| Document excerpt |
···

The
gold miners’ stocks suffered a rare capitulation selloff over the
past month or so. Selling cascaded to extremes as stop losses were
sequentially triggered, battering this contrarian sector to
exceedingly-low levels. While very challenging psychologically,
capitulations are super-bullish. They rapidly exhaust all near-term
selling potential, leaving gold stocks wildly oversold and
undervalued which births major new uplegs.
Capitulations are quite rare which makes them inherently
unpredictable. The vast majority of selloffs end normally well
before they snowball into capitulation-grade plummets. But very
seldomly heavy selling just continues to intensify rather than abate
like usual. The word capitulation means “the act of surrendering or
giving up”. That’s exactly what happens in these extraordinary
selling events, traders stampede for the exits.
Exceptionally-bearish sentiment definitely plays a major role in
capitulations. As serious selling mounts, the resulting technical
carnage leaves speculators and investors alike incredibly
disheartened. The pain is so great that all but the most-hardened
contrarians give up and sell low. But forced selling is
equally if not more important in fueling capitulations. That likely
played a bigger role than sentiment over this past month.

···

Data records:

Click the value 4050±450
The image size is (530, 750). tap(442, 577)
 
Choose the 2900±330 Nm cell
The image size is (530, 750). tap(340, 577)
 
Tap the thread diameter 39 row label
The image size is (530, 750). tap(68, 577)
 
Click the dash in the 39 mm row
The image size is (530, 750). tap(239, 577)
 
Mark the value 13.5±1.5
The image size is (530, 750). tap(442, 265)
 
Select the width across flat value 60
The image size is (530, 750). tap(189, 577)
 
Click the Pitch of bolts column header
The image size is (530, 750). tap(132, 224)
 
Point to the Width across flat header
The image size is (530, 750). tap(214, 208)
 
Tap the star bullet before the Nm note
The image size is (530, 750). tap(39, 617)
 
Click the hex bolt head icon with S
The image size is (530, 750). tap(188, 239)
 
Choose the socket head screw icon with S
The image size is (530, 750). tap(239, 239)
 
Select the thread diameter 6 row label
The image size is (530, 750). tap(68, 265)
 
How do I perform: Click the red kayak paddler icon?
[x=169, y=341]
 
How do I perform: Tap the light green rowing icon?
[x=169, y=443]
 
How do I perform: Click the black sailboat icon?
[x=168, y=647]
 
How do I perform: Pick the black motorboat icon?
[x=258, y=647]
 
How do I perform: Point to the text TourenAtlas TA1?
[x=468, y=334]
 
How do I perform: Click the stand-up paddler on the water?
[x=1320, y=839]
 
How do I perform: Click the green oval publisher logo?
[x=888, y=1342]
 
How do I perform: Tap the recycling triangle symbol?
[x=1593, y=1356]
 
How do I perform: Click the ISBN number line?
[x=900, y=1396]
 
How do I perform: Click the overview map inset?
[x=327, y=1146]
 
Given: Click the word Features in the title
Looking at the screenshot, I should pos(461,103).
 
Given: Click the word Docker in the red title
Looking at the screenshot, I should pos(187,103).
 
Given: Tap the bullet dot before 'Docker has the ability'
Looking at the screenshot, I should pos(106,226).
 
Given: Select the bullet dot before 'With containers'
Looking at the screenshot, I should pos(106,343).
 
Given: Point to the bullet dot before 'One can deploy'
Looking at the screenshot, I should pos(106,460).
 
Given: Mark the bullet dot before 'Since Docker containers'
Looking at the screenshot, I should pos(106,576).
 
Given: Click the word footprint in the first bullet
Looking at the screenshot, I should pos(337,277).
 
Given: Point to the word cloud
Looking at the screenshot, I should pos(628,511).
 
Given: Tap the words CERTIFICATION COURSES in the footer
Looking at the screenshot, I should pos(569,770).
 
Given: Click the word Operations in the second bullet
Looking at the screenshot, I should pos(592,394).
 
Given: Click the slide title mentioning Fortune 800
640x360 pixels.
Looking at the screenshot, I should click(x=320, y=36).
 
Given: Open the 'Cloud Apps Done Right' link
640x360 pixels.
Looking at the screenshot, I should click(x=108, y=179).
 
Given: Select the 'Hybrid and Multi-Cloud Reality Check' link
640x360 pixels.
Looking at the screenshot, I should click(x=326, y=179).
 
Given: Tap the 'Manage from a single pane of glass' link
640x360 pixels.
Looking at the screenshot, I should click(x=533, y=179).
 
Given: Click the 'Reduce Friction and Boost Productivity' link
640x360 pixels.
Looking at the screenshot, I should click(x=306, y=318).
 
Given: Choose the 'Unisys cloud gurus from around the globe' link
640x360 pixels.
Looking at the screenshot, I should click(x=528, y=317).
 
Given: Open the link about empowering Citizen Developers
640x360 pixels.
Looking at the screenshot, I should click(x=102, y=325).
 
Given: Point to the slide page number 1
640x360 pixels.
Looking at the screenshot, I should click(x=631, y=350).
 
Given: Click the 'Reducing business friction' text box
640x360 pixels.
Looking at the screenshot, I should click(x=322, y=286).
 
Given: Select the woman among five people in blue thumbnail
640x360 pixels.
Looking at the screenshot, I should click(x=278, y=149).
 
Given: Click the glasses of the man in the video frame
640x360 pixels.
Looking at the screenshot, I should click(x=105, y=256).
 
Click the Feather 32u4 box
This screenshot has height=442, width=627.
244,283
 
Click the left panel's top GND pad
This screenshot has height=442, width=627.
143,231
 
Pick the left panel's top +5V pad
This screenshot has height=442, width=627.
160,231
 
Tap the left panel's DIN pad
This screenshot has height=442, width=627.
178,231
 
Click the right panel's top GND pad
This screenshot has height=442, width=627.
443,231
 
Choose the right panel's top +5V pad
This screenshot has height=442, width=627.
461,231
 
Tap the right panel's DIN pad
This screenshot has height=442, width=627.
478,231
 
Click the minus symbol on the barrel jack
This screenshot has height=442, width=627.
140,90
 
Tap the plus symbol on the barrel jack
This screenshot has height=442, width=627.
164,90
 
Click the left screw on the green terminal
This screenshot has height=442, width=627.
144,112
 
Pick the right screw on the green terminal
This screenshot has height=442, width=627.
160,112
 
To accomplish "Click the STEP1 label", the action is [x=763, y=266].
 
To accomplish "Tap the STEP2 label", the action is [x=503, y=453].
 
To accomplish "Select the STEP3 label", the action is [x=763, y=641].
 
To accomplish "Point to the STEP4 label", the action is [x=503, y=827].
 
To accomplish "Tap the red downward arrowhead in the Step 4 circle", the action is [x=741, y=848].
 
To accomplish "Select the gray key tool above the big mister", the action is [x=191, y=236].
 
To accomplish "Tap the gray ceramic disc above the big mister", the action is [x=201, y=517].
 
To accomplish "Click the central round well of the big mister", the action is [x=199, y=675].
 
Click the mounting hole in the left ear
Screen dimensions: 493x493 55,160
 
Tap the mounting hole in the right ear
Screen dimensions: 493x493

···

| Directive 1 |
Decide whether each statement agrees with the passage on gold stock capitulations, answering yes or no and quoting the words that settle it: (a) Most selloffs end before they grow into capitulations. (b) Capitulations are described as bearish for gold stocks. (c) The word capitulation is defined as "the act of surrendering or giving up".
| Directive 2 |
Rewrite the passage on gold stock capitulations from "Capitulations are quite" to "this past month.", putting "market participants" in place of "traders".
| Directive 3 |
Extend the commentary on the gold miners' capitulation selloff, picking up after its final sentence.

| Task response 1 |
(a) Yes: "The vast majority of selloffs end normally well before they snowball into capitulation-grade plummets."
(b) No: "capitulations are super-bullish."
(c) Yes: "The word capitulation means “the act of surrendering or giving up”."

| Task response 2 |
Capitulations are quite rare which makes them inherently
unpredictable. The vast majority of selloffs end normally well
before they snowball into capitulation-grade plummets. But very
seldomly heavy selling just continues to intensify rather than abate
like usual. The word capitulation means “the act of surrendering or
giving up”. That’s exactly what happens in these extraordinary
selling events, market participants stampede for the exits.
Exceptionally-bearish sentiment definitely plays a major role in
capitulations. As serious selling mounts, the resulting technical
carnage leaves speculators and investors alike incredibly
disheartened. The pain is so great that all but the most-hardened
contrarians give up and sell low. But forced selling is
equally if not more important in fueling capitulations. That likely
played a bigger role than sentiment over this past month.

| Task response 3 |
All
prudent traders protect their capital deployed in stocks with
stop-loss orders. They are essential in a sector as super-volatile
as gold stocks, as significant-to-serious individual-company and
sector-wide risks always lurk. Stop losses are typically set loose
enough to weather any normal volatility. But when selling grows
severe, stock prices are bashed low enough to trigger stops
unleashing a vicious circle of selling.
The
lower stock prices fall, the more stop-loss orders are tripped.
That adds to the selling pressure and pushes prices lower still,
hitting even more stops. So even the most-rational traders grounded
so deeply in fundamentals that nothing scares them contributed to
the capitulation plunge via mechanical stop-loss selling. We are in
that camp, suffering quite a few stoppings in our trades despite no
emotional distress.
The
resulting cascading technical carnage was extreme by any measure.
This first chart is updated from my early-June essay on
gold’s summer
doldrums. It shows how gold stocks have behaved in summers of
all modern bull-market years as rendered by their flagship HUI NYSE
Arca Gold BUGS Index. Every year is individually indexed to 100 as
of May’s final close, with all gold-stock action recast off that
common base.
This
approach leaves gold stocks’ summer trading perfectly comparable in
percentage terms regardless of prevailing gold-stock price levels.
The yellow lines show how the HUI performed in the summers from 2001
to 2012 and 2016 to 2017. They are all averaged together in the red
line, which reveals this sector’s normal summer tendencies.
Typically gold stocks are flat to weaker until late July, then start
rallying again.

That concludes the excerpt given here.